▶ Consigne:
Reproduisez à l'identique le passage du texte source qui s'ouvre sur les mots « Nous avons aussi » et se referme sur les mots « dans notre erreur ? ».

▶ Texte source:
======

Nous avons essayé d’obtenir, par d’autres moyens, la reprise, le démarrage, la stimulation de tous les centres de la vie économique du pays.

Nous avons aussi essayé d’obtenir, par un appel à la thésaurisation intérieure, le reflux dans la circulation d’un apport de capitaux, jusque-là inutilisés. Car c’est là que résidait, selon nous, la plus grande différence entre la France et d’autres pays qui avaient dévalué avant elle. Il existait en France, en effet, à la différence des autres pays, une masse de capitaux thésaurisés dont le reflux dans la circulation économique pouvait créer, matériellement et psychologiquement, la sensation de choc nécessaire pour le démarrage.

Nous avons essayé cela. Est-ce que nous avons échoué ?

Quand bien même nous aurions échoué, notre devoir aurait-il été de nous obstiner dans notre erreur ?

Je suis convaincu qu’autant il a été naturel, par exemple, au début de la dernière législature, de s’engager dans la déflation, autant ce fut une erreur de s’y obstiner contre les enseignements que l’on commençait à recevoir de l’expérience.

Quand bien même donc nous nous serions trompés, il y a trois mois, n’aurions-nous pas le droit de venir dire à la Chambre et au pays : après expérience faite, nous estimons que nous nous sommes trompés ; nous pensons que c’est dans une autre voie qu’il faut rechercher ce qui est commun à tous, j’imagine, dans notre pensée et dans notre désir, c’est-à-dire le relèvement économique du pays.

======

▶ Données brutes:
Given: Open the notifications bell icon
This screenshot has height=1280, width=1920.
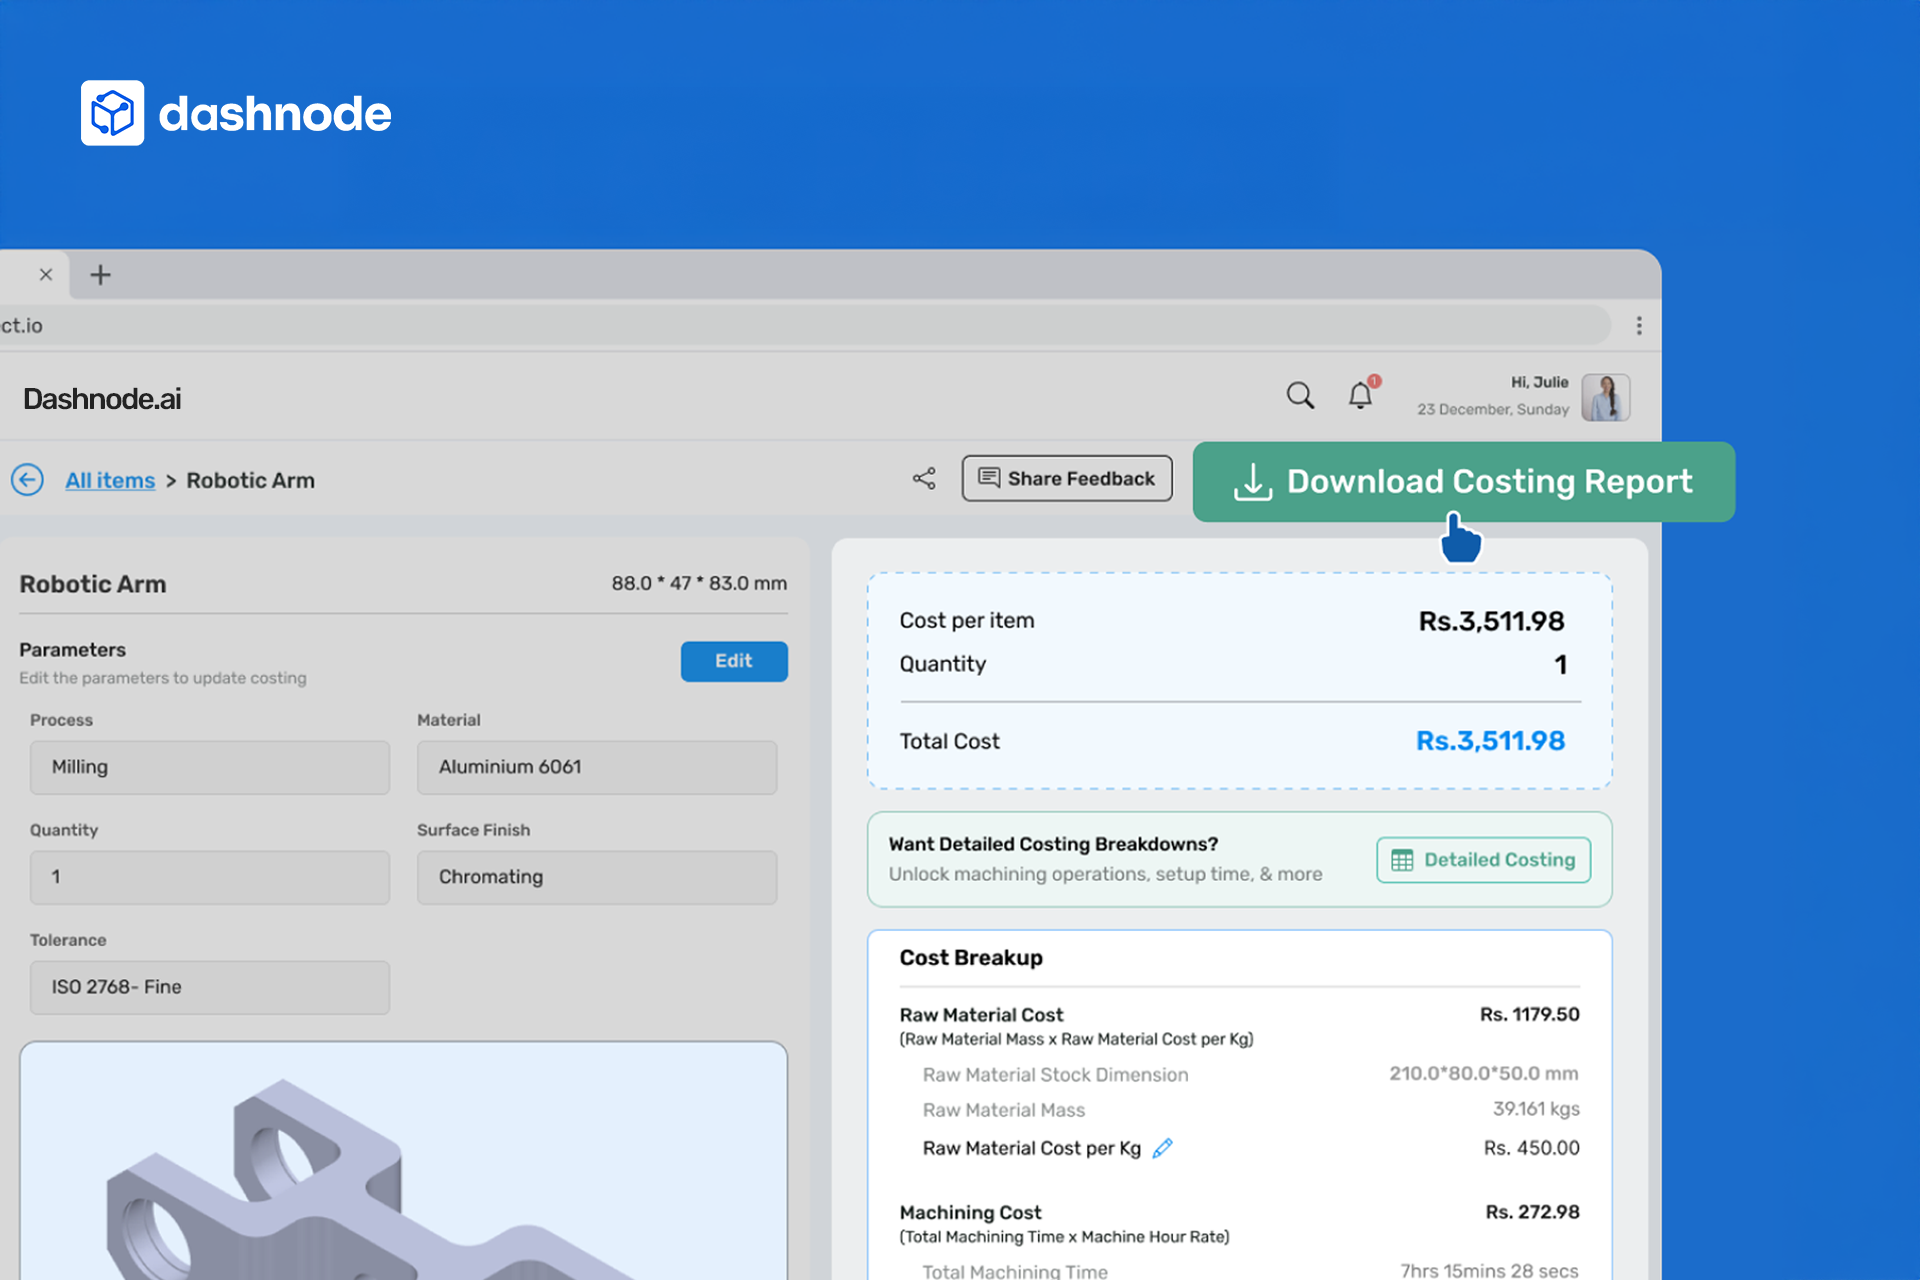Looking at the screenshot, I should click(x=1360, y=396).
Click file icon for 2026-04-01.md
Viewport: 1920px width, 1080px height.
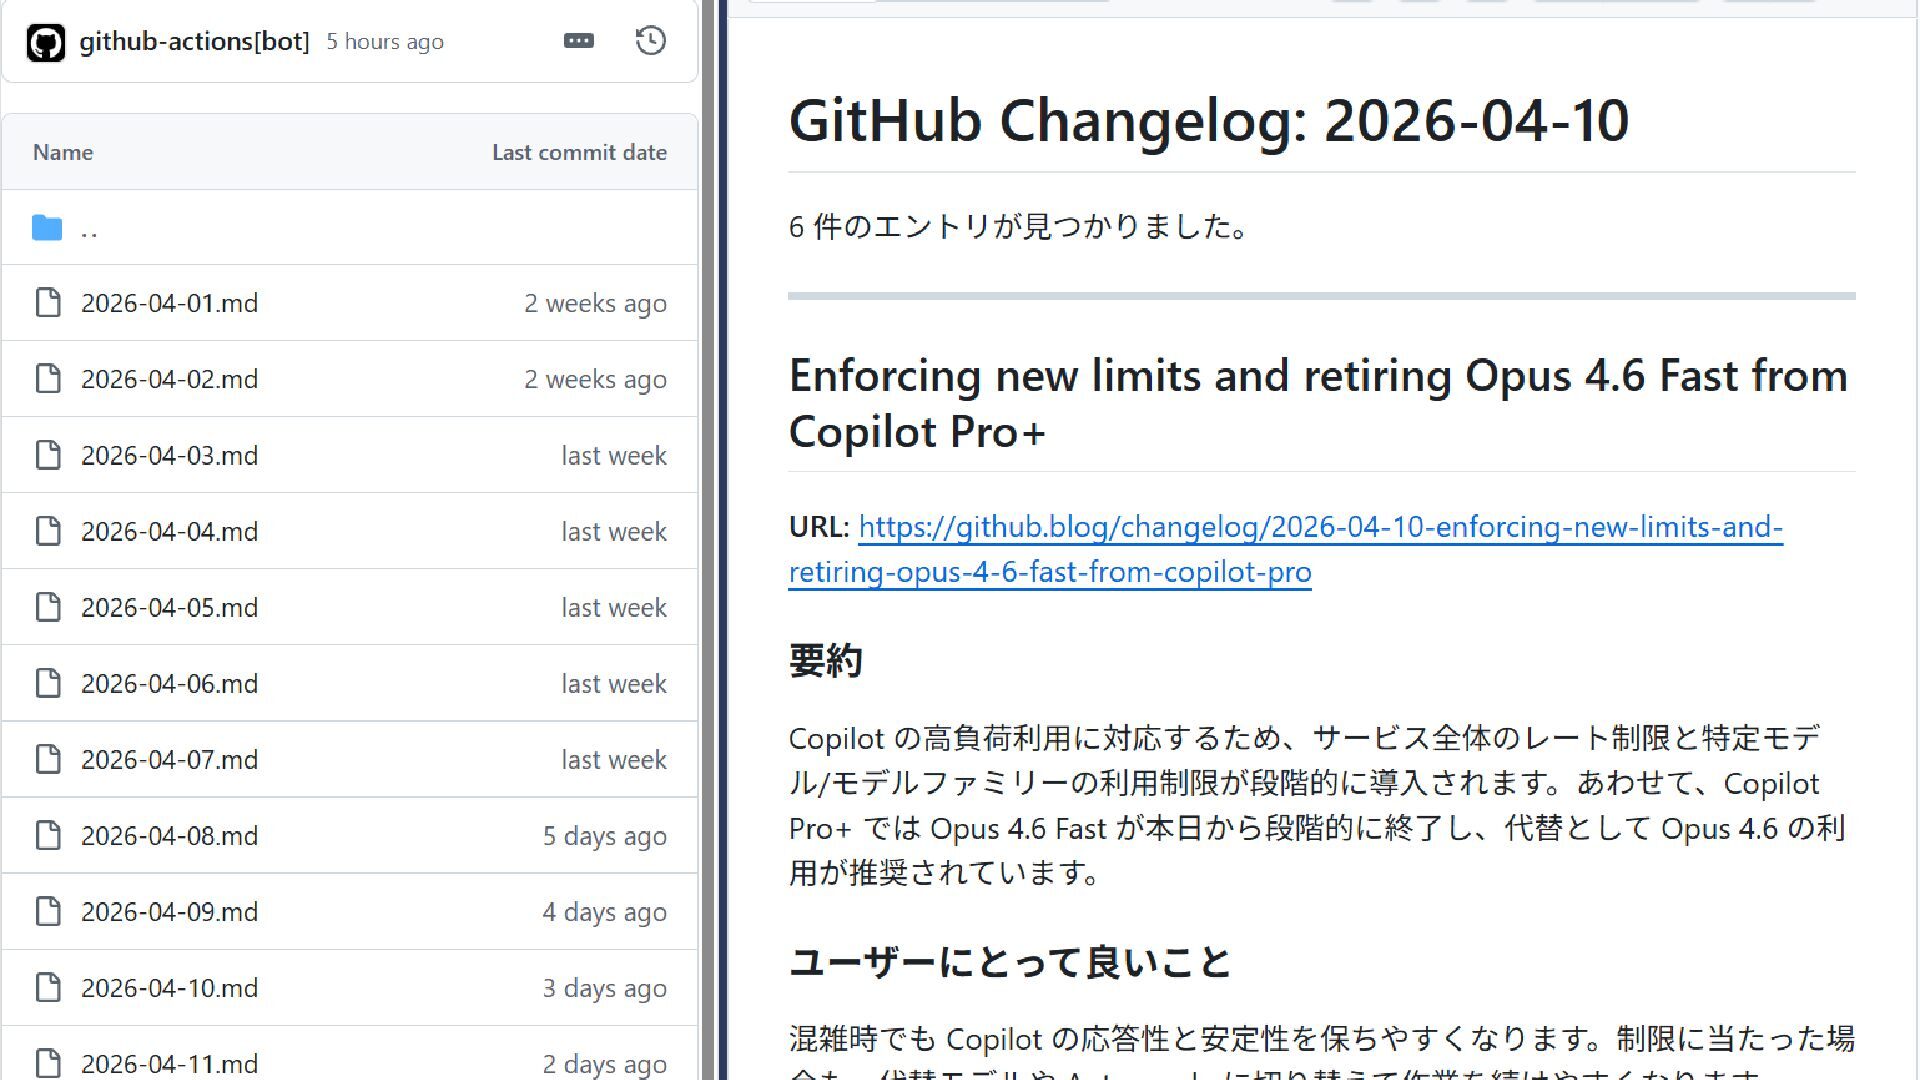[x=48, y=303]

======

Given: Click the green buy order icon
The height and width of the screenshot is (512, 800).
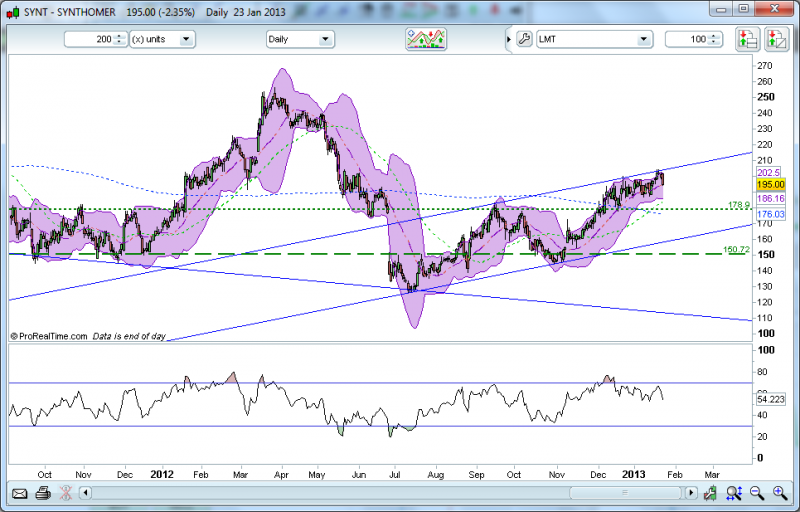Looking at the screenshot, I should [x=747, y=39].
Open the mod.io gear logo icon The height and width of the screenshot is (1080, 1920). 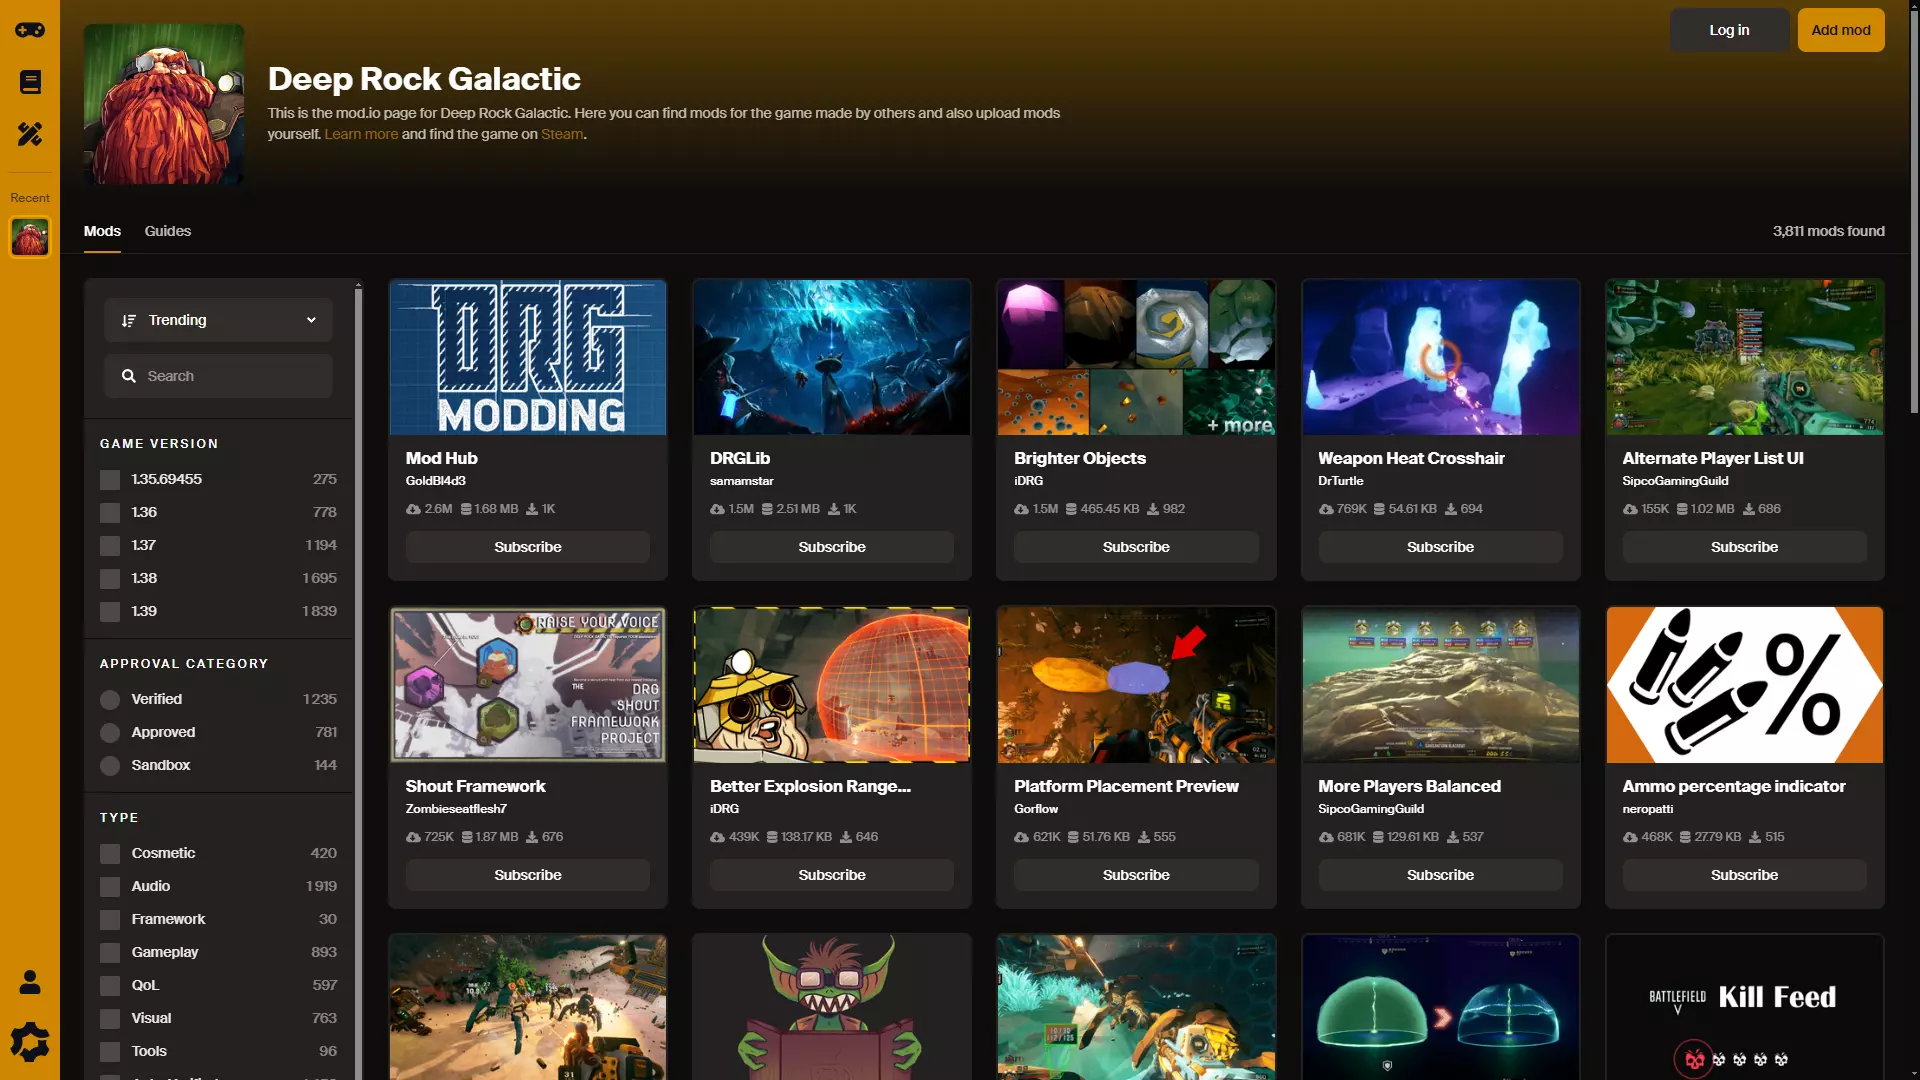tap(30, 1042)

======

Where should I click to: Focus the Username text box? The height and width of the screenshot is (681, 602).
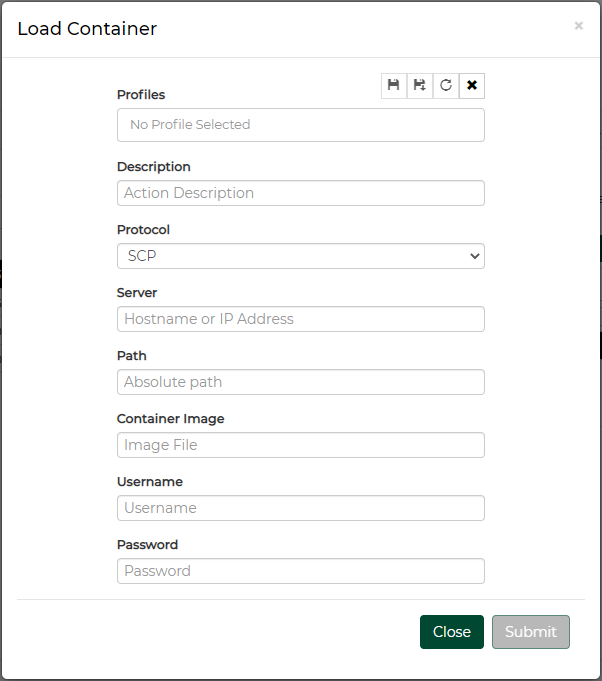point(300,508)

======

▶ Résultat attendu:
Nous avons aussi essayé d’obtenir, par un appel à la thésaurisation intérieure, le reflux dans la circulation d’un apport de capitaux, jusque-là inutilisés. Car c’est là que résidait, selon nous, la plus grande différence entre la France et d’autres pays qui avaient dévalué avant elle. Il existait en France, en effet, à la différence des autres pays, une masse de capitaux thésaurisés dont le reflux dans la circulation économique pouvait créer, matériellement et psychologiquement, la sensation de choc nécessaire pour le démarrage.

Nous avons essayé cela. Est-ce que nous avons échoué ?

Quand bien même nous aurions échoué, notre devoir aurait-il été de nous obstiner dans notre erreur ?